Trump's other motive for striking in Syria

Op-ed: From his very first day at the White House, Donald Trump has been consistently driven by one goal: To be the opposite of Obama. He bombed Syria because Obama didn’t. On the way, he distanced himself from the alleged secret ties between his people and Putin’s people. The spat with Putin will make the FBI investigation into those ties seem irrelevant.

When a fly harasses a lion at the safari, the lion roars nervously, lifts one of his feet and lands it on the fly’s estimated location. The lion is unharmed, and neither is the fly. The 59 cruise missiles which US President Donald Trump fired at the runways of the al-Shayrat airbase have not changed the face of the civil war in Syria. On Saturday, in fact, Syrian President Bashar Assad and Russian President Vladimir Putin’s air forces continued to bomb the rebels’ enclaves, including the suburb which was attacked with chemical weapons last week.

 

 

The American bombing was a penalty measure, not part of a strategic move. The Trump administration has no strategy, neither in Syria nor elsewhere in the world. Its strategy is a lack of strategy.

 

Trump has been tweeting about the civil war in Syria since its very beginning, in 2011. Most of the tweets have expressed a strong objection to an American intervention in the war. The most significant tweet was written on June 2013, after the previous chemical attack, which was much more extensive, against civilians in the rebel areas. “We should stay the hell out of Syria,” Trump tweeted. “The ‘rebels’ are just as bad as the current regime. What will we get for our lives and billions?
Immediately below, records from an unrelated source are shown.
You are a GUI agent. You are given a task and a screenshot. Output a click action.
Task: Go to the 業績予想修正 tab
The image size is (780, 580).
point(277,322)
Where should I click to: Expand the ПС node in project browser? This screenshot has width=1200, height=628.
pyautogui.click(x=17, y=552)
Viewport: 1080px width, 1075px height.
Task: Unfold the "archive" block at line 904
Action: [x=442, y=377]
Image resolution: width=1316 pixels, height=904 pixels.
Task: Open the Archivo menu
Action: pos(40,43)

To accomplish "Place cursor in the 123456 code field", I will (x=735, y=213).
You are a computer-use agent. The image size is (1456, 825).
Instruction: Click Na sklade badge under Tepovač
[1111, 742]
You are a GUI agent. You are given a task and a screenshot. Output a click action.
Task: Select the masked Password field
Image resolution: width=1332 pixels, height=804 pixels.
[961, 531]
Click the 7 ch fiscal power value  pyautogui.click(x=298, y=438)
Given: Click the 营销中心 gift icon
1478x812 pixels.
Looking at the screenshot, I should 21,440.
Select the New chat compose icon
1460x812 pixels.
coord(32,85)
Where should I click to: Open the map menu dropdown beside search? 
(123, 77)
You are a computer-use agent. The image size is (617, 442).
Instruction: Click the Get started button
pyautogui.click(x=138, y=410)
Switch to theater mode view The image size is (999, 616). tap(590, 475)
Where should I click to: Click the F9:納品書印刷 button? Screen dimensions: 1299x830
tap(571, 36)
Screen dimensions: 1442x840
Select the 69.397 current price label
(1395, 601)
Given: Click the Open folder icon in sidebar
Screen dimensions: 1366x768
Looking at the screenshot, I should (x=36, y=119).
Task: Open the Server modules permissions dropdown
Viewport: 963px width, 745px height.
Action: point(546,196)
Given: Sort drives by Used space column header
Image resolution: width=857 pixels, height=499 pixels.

Zero.”

 

US President Trump being briefed by Chairman of the Joint Chiefs of Staff General Joseph Dunford via secure video teleconference after a missile strike on Syria (Photo: AFP) (Photo: AFP)
US President Trump being briefed by Chairman of the Joint Chiefs of Staff General Joseph Dunford via secure video teleconference after a missile strike on Syria (Photo: AFP)

 

According to reports published by the American media over the weekend, Trump changed his mind after seeing the images of the children who were killed in Idlib. “Beautiful babies” was the term he used. The term was problematic, but his shock was genuine.

 

There was another motive here, which is as significant. From his very first day at the White House, Trump has been consistently driven by one goal: To be the opposite of former US President Barack Obama—in terms of health insurance, the environment, the selection of cabinet members and the appointment of judges to the Supreme Court; in terms of his fling with Saudi Arabia, a regime Obama despised, and with Egyptian President Abdel Fattah al-Sisi and the Netanyahu government, whose policy in the territories Obama publicly denounced. It seems that there has never been an American president who is so busy shaking off the actions, failures—and even the image—of his predecessor.

 

Obama pledged to take military action against the Assad regime if and when it used chemical weapons. When Assad ignored him and began bombing, Obama was deterred and settled for a Russian promise to remove all the chemical arsenal from Syria. Obama backtracked, and Putin rushed to take his place. The decision-making center in the Middle East shifted from Washington to Moscow.

 

Trump bombed Syria because Obama didn’t. On the way, he distanced himself from the reports about secret ties between his people and Putin’s people. The spat with Putin will make the FBI investigation into those ties seem irrelevant. It’s good for Trump, and it might even be good for Putin.

 

Naturally, military action of this sort raises expectations. What remains of the Syrian opposition is now expecting a direct American intervention in the war. The Saudis and their Sunni allies are expecting the same. The Israeli government is expecting Trump to take aggressive measures against Iran. If chemical weapons justify the firing of Tomahawk missiles, why should nuclear weapons be deprived?

 

It may happen and it may not. Trump said last week that he was a very “flexible” person. Indeed, he has been revealed as a remarkably flexible leader, a real contortionist.

 

For better or for worse, Trump is bringing the world’s leaders to a period of uncertainly. For better, because it increases America’s leeway. There is no leader who can now afford to treat America’s moves as expected and obvious. In Beijing, Moscow, Berlin, Tehran and the North Korean capital of Pyongyang, governments are racking their brains in a bid to try to understand Trump and deal with him. For worse, for the exact same reason: A world living in a state of uncertainty is a more dangerous, more conflicted and less stable world. Trump is playing with fire.